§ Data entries
◇ ◇ ◇

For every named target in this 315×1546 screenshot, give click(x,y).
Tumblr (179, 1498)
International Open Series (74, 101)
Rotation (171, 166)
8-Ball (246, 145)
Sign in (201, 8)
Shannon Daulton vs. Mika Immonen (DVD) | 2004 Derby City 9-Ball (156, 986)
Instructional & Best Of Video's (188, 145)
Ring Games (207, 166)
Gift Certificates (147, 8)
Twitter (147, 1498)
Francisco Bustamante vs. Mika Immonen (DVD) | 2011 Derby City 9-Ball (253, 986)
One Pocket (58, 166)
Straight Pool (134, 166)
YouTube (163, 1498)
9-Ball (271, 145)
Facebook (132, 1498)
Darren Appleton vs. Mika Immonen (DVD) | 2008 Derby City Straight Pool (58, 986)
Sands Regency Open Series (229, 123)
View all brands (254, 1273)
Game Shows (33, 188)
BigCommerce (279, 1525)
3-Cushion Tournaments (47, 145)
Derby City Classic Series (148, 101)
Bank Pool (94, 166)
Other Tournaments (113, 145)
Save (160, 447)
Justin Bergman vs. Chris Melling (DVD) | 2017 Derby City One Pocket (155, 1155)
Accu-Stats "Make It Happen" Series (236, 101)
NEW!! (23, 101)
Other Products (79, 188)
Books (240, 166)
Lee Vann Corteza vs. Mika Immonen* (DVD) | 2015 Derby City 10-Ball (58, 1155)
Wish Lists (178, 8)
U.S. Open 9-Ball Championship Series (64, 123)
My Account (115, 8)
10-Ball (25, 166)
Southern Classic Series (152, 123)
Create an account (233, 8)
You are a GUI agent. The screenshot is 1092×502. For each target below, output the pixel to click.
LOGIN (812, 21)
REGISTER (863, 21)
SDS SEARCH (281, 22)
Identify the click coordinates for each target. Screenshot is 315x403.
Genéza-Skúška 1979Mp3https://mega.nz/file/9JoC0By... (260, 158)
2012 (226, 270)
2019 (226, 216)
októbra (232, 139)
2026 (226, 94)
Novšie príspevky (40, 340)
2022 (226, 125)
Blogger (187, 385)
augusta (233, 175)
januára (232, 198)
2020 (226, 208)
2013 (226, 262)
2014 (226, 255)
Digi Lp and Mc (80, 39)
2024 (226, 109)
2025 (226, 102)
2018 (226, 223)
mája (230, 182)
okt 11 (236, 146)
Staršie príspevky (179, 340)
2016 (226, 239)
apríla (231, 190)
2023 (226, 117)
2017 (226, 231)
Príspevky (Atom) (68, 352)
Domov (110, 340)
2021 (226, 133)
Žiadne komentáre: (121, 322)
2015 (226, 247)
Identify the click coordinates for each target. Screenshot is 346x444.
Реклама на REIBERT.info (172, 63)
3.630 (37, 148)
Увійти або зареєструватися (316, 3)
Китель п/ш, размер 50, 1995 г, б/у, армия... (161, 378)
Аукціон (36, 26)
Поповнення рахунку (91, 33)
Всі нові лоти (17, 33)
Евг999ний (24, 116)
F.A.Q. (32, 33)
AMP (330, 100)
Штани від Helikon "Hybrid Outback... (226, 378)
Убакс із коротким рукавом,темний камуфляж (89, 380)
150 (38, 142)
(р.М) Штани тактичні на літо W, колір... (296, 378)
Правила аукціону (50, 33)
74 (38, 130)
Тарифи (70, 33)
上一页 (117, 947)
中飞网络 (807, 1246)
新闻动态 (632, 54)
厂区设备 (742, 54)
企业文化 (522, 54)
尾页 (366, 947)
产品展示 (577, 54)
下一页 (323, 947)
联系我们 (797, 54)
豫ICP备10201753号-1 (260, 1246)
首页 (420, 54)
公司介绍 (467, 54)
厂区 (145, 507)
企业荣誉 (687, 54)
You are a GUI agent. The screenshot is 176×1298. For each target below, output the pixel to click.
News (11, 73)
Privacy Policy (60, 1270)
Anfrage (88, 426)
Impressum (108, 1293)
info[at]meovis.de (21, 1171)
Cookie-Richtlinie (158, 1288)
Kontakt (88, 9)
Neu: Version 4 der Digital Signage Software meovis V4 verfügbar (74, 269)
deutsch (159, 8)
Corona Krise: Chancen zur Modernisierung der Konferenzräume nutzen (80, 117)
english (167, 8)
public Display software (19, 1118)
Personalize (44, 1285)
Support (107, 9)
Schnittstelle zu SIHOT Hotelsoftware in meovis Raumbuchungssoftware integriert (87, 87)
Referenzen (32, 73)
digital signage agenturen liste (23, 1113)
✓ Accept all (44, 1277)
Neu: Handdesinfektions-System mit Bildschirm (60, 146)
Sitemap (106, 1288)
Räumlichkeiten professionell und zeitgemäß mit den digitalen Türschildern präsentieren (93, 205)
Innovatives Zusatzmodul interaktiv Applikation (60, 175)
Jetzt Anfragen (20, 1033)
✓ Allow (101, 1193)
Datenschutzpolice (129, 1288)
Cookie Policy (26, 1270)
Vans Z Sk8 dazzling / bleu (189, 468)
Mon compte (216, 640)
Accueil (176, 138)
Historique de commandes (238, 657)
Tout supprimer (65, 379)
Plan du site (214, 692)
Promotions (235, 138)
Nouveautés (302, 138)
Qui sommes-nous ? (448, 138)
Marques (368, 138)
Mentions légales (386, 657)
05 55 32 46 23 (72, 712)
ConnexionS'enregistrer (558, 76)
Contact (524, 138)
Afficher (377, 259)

◇ ◇ ◇

§ Stated problem
Edit the listing above by replacing each occurrence of "Mika Immonen" with "M. Immonen", and reproduce every line with all other text left unchanged.

§ Response to the exercise
For every named target in this 315×1546 screenshot, give click(x,y).
Tumblr (179, 1498)
International Open Series (74, 101)
Rotation (171, 166)
8-Ball (246, 145)
Sign in (201, 8)
Shannon Daulton vs. M. Immonen (DVD) | 2004 Derby City 9-Ball (156, 986)
Instructional & Best Of Video's (188, 145)
Ring Games (207, 166)
Gift Certificates (147, 8)
Twitter (147, 1498)
Francisco Bustamante vs. M. Immonen (DVD) | 2011 Derby City 9-Ball (253, 986)
One Pocket (58, 166)
Straight Pool (134, 166)
YouTube (163, 1498)
9-Ball (271, 145)
Facebook (132, 1498)
Darren Appleton vs. M. Immonen (DVD) | 2008 Derby City Straight Pool (58, 986)
Sands Regency Open Series (229, 123)
View all brands (254, 1273)
Game Shows (33, 188)
BigCommerce (279, 1525)
3-Cushion Tournaments (47, 145)
Derby City Classic Series (148, 101)
Bank Pool (94, 166)
Other Tournaments (113, 145)
Save (160, 447)
Justin Bergman vs. Chris Melling (DVD) | 2017 Derby City One Pocket (155, 1155)
Accu-Stats "Make It Happen" Series (236, 101)
NEW!! (23, 101)
Other Products (79, 188)
Books (240, 166)
Lee Vann Corteza vs. M. Immonen* (DVD) | 2015 Derby City 10-Ball (58, 1155)
Wish Lists (178, 8)
U.S. Open 9-Ball Championship Series (64, 123)
My Account (115, 8)
10-Ball (25, 166)
Southern Classic Series (152, 123)
Create an account (233, 8)
You are a GUI agent. The screenshot is 1092×502. For each target below, output the pixel to click.
LOGIN (812, 21)
REGISTER (863, 21)
SDS SEARCH (281, 22)
Identify the click coordinates for each target. Screenshot is 315x403.
Genéza-Skúška 1979Mp3https://mega.nz/file/9JoC0By... (260, 158)
2012 (226, 270)
2019 (226, 216)
októbra (232, 139)
2026 (226, 94)
Novšie príspevky (40, 340)
2022 (226, 125)
Blogger (187, 385)
augusta (233, 175)
januára (232, 198)
2020 (226, 208)
2013 (226, 262)
2014 (226, 255)
Digi Lp and Mc (80, 39)
2024 (226, 109)
2025 (226, 102)
2018 (226, 223)
mája (230, 182)
okt 11 (236, 146)
Staršie príspevky (179, 340)
2016 (226, 239)
apríla (231, 190)
2023 (226, 117)
2017 (226, 231)
Príspevky (Atom) (68, 352)
Domov (110, 340)
2021 (226, 133)
Žiadne komentáre: (121, 322)
2015 (226, 247)
Identify the click coordinates for each target. Screenshot is 346x444.
Реклама на REIBERT.info (172, 63)
3.630 (37, 148)
Увійти або зареєструватися (316, 3)
Китель п/ш, размер 50, 1995 г, б/у, армия... (161, 378)
Аукціон (36, 26)
Поповнення рахунку (91, 33)
Всі нові лоти (17, 33)
Евг999ний (24, 116)
F.A.Q. (32, 33)
AMP (330, 100)
Штани від Helikon "Hybrid Outback... (226, 378)
Убакс із коротким рукавом,темний камуфляж (89, 380)
150 (38, 142)
(р.М) Штани тактичні на літо W, колір... (296, 378)
Правила аукціону (50, 33)
74 (38, 130)
Тарифи (70, 33)
上一页 (117, 947)
中飞网络 (807, 1246)
新闻动态 (632, 54)
厂区设备 (742, 54)
企业文化 (522, 54)
尾页 (366, 947)
产品展示 (577, 54)
下一页 (323, 947)
联系我们 (797, 54)
豫ICP备10201753号-1 (260, 1246)
首页 (420, 54)
公司介绍 (467, 54)
厂区 (145, 507)
企业荣誉 (687, 54)
You are a GUI agent. The screenshot is 176×1298. For each target below, output the pixel to click.
News (11, 73)
Privacy Policy (60, 1270)
Anfrage (88, 426)
Impressum (108, 1293)
info[at]meovis.de (21, 1171)
Cookie-Richtlinie (158, 1288)
Kontakt (88, 9)
Neu: Version 4 der Digital Signage Software meovis V4 verfügbar (74, 269)
deutsch (159, 8)
Corona Krise: Chancen zur Modernisierung der Konferenzräume nutzen (80, 117)
english (167, 8)
public Display software (19, 1118)
Personalize (44, 1285)
Support (107, 9)
Schnittstelle zu SIHOT Hotelsoftware in meovis Raumbuchungssoftware integriert (87, 87)
Referenzen (32, 73)
digital signage agenturen liste (23, 1113)
✓ Accept all (44, 1277)
Neu: Handdesinfektions-System mit Bildschirm (60, 146)
Sitemap (106, 1288)
Räumlichkeiten professionell und zeitgemäß mit den digitalen Türschildern präsentieren (93, 205)
Innovatives Zusatzmodul interaktiv Applikation (60, 175)
Jetzt Anfragen (20, 1033)
✓ Allow (101, 1193)
Datenschutzpolice (129, 1288)
Cookie Policy (26, 1270)
Vans Z Sk8 dazzling / bleu (189, 468)
Mon compte (216, 640)
Accueil (176, 138)
Historique de commandes (238, 657)
Tout supprimer (65, 379)
Plan du site (214, 692)
Promotions (235, 138)
Nouveautés (302, 138)
Qui sommes-nous ? (448, 138)
Marques (368, 138)
Mentions légales (386, 657)
05 55 32 46 23 (72, 712)
ConnexionS'enregistrer (558, 76)
Contact (524, 138)
Afficher (377, 259)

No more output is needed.